By Edwin Cooney
I’ve changed my mind on what has become an emotional political issue. It isn’t easy to change one’s mind, and I’m not even sure exactly when my change of mind (or if you prefer, change of heart) occurred. It’s really possible that I haven’t changed either mind or heart — more about that later!
The issue is pro-choice. The truth is that I’ve never been all that excited about the “freedom of choice” alternative (whether or not a woman should have an abortion). I’ve leaned in that direction primarily because I’m sympathetic to the crucible many women go through when faced with the physical, social, emotional, and certainly spiritual uncertainties of an unplanned pregnancy. That crucible intensifies two or three fold depending on the circumstances at conception. Sadly, that often heartrending crucible has become distorted by politics.
The most compelling argument in favor of the “pro-choice” option is the argument that a woman owns her own body, that no man ever faces pregnancy issues and the complications in as an intensely personal way as women. “How dare any man,” women righteously demand, “assume he is qualified to judge an experience he can never face?” The answer is that he ultimately does qualify to face a woman’s plight if he is truly a responsible human being! As for the true ownership of her “own body,” with ownership comes the responsibility of maximum control of that vital vessel, for every woman’s body is a potential home to a new human body that possesses its own physical and moral sovereignty. If my right to control my own well being within the letter and spirit of the law ends where my fist and your nose meet, it seems reasonable to me to assert that a woman’s personal sovereignty ends where and when a new life begins growing.
Several times since I’ve been writing these musings, including last week, I’ve waxed as eloquent as I am capable on the subject of capital punishment arguing that the circumstances of life are far more powerful than any threat or message of death. The same is true on this issue. Women, and their responsible lovers, face the pressures of living conditions as they struggle over what to do about an unexpected pregnancy. Economic, physical, social and emotional living circumstances come into play at a time like that. Our problem in 21st Century America is that we seem to prefer to litigate and politicize important moral questions rather than take them where they ought to go, primarily into our minds for assessment by our consciences.
Roe v. Wade was decided in January 1973. By 1976, both Republicans and Democrats were tugging at each other to get control of the issue. Hence, they divided the moral and the practical. Republicans who want government out of your pocket decided they want government in your bed. Democrats who are usually suspicious of private forces and motives believe a woman’s right to privacy is more legitimate than a public corporation’s right to decision-making and privacy. So, Republicans preach conservative principles and Democrats preach liberal doctrine and neither touches the heart of the matter. There is nothing either liberal or conservative about this issue. Perhaps soon, I will offer a little more history on that topic.

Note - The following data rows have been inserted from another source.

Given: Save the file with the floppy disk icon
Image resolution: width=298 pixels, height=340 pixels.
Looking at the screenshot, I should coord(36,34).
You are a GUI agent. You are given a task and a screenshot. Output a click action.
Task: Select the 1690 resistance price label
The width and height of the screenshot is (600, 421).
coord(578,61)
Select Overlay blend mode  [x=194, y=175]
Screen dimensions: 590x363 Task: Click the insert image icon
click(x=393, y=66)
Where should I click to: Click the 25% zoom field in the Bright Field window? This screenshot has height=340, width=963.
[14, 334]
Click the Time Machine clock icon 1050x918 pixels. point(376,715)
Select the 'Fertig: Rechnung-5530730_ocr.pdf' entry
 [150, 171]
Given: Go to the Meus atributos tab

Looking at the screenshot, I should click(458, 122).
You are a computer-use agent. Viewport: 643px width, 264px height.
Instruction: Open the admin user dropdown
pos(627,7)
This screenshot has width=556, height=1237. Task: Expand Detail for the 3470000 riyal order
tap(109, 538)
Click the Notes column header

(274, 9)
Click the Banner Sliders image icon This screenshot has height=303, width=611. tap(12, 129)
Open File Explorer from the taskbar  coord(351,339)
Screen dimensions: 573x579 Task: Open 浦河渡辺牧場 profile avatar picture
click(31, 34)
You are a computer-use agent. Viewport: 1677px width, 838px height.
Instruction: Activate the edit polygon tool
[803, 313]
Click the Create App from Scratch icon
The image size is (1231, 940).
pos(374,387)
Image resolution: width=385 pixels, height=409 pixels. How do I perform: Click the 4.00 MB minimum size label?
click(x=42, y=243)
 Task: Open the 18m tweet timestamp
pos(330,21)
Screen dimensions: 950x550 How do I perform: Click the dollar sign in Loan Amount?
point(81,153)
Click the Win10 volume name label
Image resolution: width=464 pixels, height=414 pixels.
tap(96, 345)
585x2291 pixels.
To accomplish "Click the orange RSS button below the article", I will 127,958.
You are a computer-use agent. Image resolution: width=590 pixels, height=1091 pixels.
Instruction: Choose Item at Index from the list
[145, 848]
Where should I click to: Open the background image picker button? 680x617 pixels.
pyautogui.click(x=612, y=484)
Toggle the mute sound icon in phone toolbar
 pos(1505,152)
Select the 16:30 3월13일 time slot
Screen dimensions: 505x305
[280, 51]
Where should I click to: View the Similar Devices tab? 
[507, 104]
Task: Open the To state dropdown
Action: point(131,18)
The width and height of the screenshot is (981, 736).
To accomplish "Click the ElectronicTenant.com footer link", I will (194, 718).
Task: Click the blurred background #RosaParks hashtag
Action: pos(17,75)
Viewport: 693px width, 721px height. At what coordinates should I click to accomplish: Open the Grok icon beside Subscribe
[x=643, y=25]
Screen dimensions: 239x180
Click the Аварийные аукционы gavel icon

My change of mind is from “pro-choice” to “pro-life” on the abortion vs. the anti-abortion option. With the exception of a few very lucky people, we all face agonizing moral dilemmas from time to time! They may include, for example, whether or not to remove a loved one’s life support system; whether one to offer a home to a struggling relative; whether to send a child away to boarding school; whether to report a child’s uncontrollable activities to juvenile authorities; or whether to have a child given life altering circumstances.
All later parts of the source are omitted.